» **DIRECTIVE**
Reproduce the records below verbatim, from the line containing "Select column X header" down to the line containing "point(935,490)", with both of those lines included.

» **SUPPLIED DATA**

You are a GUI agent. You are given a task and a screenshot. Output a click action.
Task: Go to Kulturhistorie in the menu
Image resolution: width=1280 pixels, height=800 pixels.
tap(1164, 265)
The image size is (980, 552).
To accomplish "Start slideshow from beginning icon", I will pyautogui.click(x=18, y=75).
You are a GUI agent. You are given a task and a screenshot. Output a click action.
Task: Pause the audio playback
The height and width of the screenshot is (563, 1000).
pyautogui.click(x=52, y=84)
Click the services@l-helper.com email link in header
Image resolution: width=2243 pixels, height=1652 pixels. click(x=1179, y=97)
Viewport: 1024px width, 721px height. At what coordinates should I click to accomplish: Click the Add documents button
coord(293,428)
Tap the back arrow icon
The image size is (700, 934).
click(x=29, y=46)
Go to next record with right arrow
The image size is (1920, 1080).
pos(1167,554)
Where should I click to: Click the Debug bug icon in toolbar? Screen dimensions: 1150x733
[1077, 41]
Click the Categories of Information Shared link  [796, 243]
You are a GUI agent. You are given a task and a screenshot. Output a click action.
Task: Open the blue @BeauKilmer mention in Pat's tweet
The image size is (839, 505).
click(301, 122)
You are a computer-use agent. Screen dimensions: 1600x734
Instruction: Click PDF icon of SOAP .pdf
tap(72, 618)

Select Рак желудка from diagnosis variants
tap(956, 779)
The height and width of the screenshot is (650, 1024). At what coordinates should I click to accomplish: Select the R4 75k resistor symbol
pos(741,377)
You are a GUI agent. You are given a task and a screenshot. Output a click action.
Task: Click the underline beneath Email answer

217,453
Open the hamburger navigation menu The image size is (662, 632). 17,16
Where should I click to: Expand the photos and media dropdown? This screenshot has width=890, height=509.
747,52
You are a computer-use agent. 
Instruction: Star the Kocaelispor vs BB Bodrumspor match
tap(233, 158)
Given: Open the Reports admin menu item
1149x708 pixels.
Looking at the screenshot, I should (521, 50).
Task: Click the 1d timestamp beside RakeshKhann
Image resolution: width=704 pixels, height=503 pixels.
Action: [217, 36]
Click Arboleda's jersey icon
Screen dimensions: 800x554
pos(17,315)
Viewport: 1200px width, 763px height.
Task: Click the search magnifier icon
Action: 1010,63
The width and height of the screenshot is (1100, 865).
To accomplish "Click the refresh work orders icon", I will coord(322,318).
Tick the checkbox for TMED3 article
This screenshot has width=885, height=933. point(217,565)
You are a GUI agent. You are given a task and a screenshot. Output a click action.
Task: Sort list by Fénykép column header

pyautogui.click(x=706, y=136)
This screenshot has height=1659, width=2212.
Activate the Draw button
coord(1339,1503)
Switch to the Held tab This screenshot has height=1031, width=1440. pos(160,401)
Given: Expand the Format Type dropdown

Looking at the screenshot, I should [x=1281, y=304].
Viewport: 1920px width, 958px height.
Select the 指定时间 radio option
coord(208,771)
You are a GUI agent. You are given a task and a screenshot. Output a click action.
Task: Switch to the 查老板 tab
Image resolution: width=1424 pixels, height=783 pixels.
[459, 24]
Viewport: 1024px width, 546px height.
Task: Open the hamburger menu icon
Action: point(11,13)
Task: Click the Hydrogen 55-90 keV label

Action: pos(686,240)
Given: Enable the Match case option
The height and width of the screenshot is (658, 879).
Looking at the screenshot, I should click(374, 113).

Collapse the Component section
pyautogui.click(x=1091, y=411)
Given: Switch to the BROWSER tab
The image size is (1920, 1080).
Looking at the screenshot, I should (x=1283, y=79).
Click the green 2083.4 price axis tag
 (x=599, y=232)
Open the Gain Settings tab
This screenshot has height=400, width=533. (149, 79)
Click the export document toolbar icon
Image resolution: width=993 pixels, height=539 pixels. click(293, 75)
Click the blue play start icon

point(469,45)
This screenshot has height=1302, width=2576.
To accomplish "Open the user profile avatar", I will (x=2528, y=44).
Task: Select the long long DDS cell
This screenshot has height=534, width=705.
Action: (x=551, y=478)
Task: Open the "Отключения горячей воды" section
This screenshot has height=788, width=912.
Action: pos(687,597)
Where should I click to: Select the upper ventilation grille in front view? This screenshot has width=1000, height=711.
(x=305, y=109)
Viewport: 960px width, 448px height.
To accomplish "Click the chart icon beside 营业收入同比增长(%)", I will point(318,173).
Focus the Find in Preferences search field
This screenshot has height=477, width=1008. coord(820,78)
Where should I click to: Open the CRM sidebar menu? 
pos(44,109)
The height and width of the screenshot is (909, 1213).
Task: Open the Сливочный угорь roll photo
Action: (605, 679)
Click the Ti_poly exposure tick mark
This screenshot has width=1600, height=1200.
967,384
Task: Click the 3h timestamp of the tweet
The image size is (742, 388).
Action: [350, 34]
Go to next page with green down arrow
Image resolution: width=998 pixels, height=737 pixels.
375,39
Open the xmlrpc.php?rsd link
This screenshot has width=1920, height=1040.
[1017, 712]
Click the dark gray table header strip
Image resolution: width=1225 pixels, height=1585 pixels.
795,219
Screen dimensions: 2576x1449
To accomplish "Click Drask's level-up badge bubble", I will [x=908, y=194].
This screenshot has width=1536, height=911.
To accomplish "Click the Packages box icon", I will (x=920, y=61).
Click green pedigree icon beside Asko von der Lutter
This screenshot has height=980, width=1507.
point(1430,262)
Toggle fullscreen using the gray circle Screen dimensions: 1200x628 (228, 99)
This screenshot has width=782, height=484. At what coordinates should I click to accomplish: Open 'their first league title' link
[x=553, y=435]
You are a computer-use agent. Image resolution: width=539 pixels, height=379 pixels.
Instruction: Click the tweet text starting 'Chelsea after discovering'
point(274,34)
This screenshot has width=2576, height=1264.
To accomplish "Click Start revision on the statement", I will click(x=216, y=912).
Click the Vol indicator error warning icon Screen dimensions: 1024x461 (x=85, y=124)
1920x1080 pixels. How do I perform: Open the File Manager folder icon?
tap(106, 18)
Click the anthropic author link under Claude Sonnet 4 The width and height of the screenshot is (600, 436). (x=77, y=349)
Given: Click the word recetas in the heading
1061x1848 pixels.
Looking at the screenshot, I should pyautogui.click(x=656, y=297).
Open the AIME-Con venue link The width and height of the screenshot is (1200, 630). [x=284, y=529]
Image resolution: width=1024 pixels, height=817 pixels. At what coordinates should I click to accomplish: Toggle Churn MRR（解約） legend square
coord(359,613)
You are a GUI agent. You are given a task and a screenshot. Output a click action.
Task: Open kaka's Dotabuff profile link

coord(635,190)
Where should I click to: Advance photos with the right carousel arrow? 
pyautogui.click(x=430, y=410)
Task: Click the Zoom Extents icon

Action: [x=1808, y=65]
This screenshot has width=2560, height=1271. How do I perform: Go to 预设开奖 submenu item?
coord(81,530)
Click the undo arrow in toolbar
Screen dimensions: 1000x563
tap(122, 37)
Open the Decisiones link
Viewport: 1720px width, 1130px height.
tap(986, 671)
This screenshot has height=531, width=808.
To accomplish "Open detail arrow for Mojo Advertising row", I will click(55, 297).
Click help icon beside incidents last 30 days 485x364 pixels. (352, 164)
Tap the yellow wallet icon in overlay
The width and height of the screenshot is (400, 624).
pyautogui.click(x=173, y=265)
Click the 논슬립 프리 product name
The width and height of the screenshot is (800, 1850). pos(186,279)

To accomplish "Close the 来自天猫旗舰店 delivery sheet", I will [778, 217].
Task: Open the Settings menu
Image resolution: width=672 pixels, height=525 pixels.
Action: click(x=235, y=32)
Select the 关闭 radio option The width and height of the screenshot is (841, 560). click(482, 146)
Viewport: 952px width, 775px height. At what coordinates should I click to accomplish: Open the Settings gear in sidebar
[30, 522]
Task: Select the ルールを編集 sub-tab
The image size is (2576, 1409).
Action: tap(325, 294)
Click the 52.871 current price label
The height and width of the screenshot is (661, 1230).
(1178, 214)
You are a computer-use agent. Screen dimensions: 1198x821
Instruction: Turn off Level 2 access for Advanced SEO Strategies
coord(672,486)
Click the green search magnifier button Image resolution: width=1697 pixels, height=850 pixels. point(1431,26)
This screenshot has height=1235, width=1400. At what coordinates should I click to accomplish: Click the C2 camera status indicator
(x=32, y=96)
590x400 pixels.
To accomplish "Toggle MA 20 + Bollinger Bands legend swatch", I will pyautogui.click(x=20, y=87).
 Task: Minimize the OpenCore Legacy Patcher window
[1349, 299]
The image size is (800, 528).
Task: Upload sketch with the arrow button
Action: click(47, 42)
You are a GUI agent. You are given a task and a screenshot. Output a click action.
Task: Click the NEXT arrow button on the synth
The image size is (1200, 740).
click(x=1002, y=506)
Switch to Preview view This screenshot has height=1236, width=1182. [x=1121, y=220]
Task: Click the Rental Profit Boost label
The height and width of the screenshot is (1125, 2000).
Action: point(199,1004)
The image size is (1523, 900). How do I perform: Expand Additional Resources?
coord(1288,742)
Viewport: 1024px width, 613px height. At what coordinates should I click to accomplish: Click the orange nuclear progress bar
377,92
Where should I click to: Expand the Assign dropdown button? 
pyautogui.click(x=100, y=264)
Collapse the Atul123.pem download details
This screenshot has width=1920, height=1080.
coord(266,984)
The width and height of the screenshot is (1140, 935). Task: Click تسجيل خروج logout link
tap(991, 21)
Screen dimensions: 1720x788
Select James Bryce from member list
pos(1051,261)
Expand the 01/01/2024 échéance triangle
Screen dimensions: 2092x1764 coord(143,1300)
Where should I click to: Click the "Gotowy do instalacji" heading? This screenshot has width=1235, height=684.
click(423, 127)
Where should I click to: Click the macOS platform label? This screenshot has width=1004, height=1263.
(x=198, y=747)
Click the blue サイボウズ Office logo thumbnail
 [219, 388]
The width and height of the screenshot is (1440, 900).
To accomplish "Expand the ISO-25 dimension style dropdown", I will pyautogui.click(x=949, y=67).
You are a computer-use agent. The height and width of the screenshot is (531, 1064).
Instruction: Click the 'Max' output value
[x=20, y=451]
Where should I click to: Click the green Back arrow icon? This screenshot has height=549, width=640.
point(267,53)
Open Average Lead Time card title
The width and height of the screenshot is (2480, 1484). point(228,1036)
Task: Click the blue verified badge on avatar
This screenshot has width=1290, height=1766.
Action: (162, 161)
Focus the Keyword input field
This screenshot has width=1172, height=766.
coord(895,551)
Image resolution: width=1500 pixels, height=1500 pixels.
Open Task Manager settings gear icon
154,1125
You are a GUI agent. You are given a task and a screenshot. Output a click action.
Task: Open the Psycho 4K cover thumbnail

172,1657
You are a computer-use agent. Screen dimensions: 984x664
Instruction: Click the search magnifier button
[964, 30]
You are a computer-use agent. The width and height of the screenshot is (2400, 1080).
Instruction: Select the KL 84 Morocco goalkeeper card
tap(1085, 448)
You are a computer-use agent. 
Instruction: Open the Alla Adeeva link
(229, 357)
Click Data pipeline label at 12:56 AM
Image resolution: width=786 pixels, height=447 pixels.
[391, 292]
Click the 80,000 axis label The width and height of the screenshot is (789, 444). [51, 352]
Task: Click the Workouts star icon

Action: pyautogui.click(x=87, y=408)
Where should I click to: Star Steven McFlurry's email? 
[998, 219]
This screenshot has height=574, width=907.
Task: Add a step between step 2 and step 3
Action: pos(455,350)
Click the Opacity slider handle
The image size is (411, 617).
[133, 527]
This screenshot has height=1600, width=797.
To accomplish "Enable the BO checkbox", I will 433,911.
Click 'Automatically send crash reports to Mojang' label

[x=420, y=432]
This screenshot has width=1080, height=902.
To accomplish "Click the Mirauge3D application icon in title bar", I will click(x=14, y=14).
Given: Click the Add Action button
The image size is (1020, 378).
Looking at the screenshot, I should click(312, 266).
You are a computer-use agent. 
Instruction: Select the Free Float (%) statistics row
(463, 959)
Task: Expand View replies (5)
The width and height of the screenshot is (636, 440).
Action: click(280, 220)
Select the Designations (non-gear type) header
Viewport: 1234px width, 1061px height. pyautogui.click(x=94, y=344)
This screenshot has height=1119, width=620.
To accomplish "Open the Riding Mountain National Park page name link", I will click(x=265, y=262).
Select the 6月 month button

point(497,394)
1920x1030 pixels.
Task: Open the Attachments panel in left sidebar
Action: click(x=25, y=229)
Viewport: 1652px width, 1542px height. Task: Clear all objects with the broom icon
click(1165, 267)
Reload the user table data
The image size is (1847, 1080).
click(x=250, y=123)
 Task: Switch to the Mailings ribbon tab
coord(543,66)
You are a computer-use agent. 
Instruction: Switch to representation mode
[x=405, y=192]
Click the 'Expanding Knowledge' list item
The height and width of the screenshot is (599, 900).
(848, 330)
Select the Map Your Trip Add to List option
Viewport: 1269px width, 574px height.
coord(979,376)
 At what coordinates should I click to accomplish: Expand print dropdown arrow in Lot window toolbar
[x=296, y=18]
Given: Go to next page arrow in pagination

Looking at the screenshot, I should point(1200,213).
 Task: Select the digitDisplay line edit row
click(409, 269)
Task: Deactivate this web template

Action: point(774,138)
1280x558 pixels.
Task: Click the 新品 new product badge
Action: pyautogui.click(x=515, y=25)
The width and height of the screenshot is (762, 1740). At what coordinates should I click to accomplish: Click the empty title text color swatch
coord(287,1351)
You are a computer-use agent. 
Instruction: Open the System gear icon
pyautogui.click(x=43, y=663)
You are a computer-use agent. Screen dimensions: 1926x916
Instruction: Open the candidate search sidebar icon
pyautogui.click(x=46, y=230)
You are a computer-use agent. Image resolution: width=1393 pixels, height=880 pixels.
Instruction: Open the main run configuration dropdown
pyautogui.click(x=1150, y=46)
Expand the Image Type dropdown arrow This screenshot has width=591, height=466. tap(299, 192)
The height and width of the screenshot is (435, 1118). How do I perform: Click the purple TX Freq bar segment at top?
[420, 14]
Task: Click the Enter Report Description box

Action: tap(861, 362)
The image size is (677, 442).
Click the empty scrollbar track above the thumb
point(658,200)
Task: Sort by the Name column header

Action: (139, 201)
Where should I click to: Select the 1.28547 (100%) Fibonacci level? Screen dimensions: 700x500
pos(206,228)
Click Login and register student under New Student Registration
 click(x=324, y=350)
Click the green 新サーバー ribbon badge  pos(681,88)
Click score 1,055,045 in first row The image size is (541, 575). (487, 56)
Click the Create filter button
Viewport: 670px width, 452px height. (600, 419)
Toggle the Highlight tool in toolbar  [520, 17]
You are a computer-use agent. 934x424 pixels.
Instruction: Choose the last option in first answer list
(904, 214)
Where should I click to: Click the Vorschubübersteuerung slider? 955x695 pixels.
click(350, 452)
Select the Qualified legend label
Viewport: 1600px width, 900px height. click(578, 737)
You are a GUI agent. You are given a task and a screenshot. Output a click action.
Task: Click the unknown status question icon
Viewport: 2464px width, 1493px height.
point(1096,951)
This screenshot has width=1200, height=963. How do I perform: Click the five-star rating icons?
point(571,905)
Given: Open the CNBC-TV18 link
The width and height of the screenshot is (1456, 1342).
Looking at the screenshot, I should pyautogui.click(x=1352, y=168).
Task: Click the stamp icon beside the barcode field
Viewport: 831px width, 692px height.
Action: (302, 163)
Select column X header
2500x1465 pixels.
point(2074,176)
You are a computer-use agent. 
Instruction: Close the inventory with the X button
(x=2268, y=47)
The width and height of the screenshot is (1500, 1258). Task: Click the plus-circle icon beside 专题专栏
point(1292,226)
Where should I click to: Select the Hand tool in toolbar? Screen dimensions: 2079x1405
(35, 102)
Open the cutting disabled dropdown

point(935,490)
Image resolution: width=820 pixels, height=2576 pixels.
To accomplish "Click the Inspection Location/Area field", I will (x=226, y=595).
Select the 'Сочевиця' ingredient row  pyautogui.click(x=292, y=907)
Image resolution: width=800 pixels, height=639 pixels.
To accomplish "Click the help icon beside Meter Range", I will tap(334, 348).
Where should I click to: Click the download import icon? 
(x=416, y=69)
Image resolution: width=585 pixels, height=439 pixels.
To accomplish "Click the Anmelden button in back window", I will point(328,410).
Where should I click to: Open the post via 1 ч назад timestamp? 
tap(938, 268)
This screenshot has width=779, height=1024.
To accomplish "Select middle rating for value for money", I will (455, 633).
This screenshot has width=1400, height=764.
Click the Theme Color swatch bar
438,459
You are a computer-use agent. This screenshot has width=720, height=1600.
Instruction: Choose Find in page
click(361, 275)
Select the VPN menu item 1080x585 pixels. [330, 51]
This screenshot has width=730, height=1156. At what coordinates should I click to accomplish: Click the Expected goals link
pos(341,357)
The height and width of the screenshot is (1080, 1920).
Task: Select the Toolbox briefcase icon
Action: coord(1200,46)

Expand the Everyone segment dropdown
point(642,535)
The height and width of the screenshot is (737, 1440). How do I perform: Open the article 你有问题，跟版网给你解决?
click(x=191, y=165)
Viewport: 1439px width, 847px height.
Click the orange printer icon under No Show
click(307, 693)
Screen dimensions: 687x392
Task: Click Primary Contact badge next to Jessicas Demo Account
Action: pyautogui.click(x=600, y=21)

» **FINISHED ANSWER**
Select column X header
2500x1465 pixels.
point(2074,176)
You are a computer-use agent. 
Instruction: Close the inventory with the X button
(x=2268, y=47)
The width and height of the screenshot is (1500, 1258). Task: Click the plus-circle icon beside 专题专栏
point(1292,226)
Where should I click to: Select the Hand tool in toolbar? Screen dimensions: 2079x1405
(35, 102)
Open the cutting disabled dropdown

point(935,490)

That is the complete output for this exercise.